─── Source material
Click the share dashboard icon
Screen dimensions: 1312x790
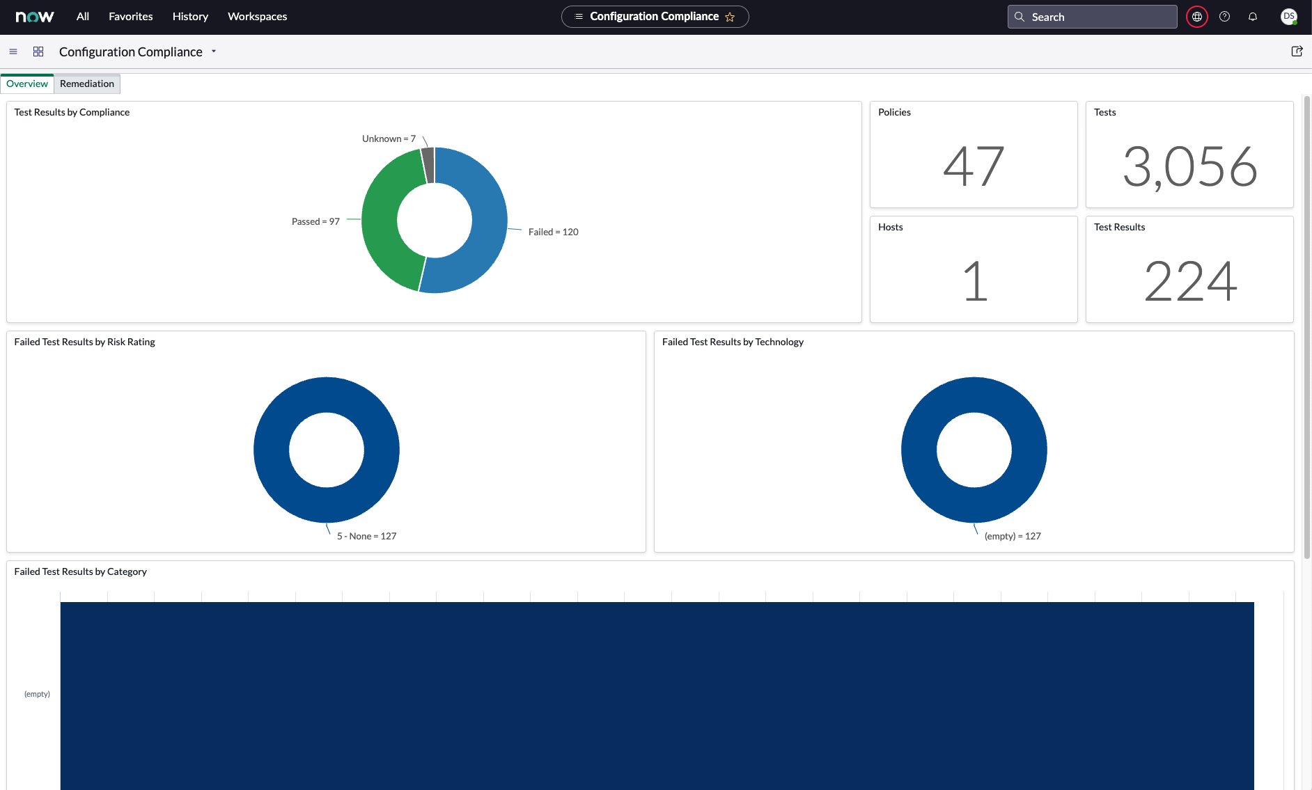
──────
─── Source material
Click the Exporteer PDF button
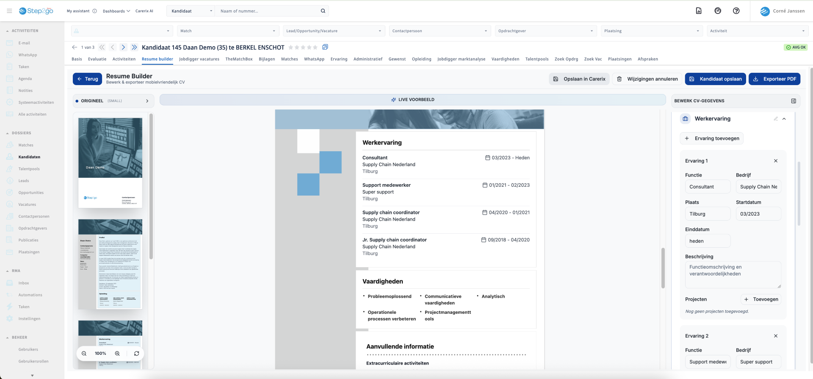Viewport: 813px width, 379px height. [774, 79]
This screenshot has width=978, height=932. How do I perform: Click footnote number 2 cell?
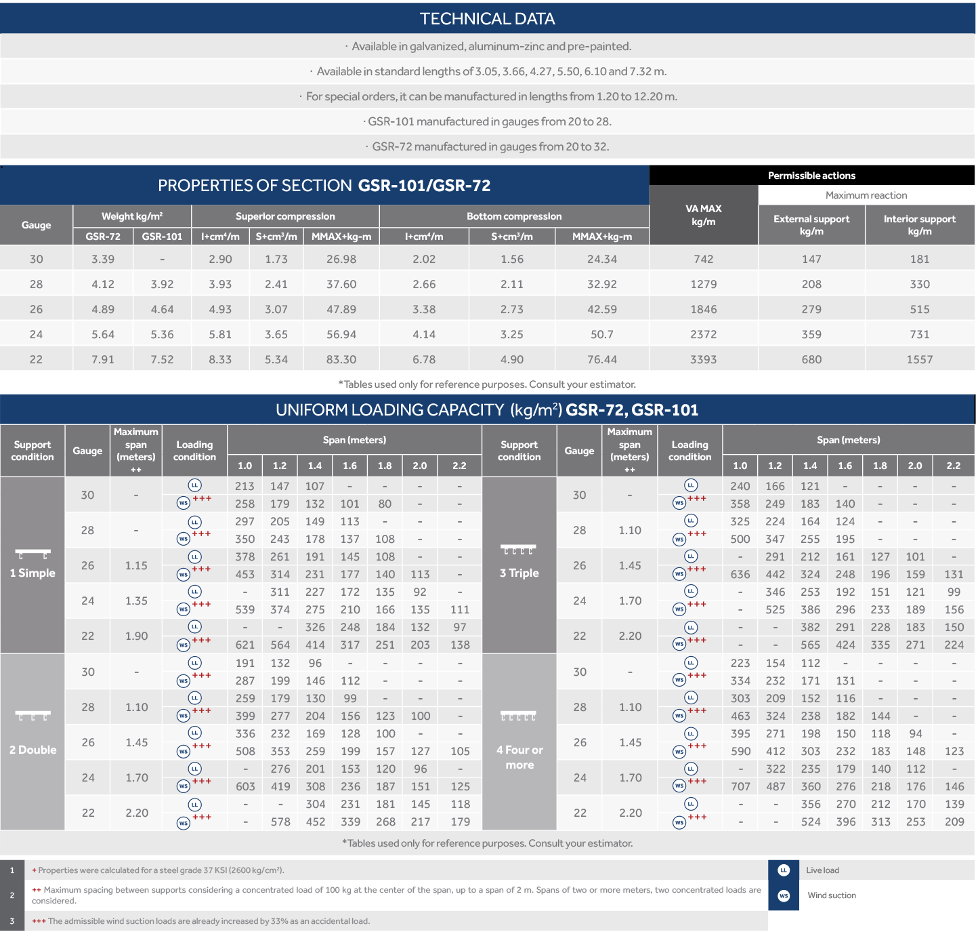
──────
Task goal | Begin at the line that has "Click the share dashboard icon" in the entries above; stop after the line that has "Screen dimensions: 1312x790". Transcribe exactly those lines and no others.

Answer section |
Click the share dashboard icon
Screen dimensions: 1312x790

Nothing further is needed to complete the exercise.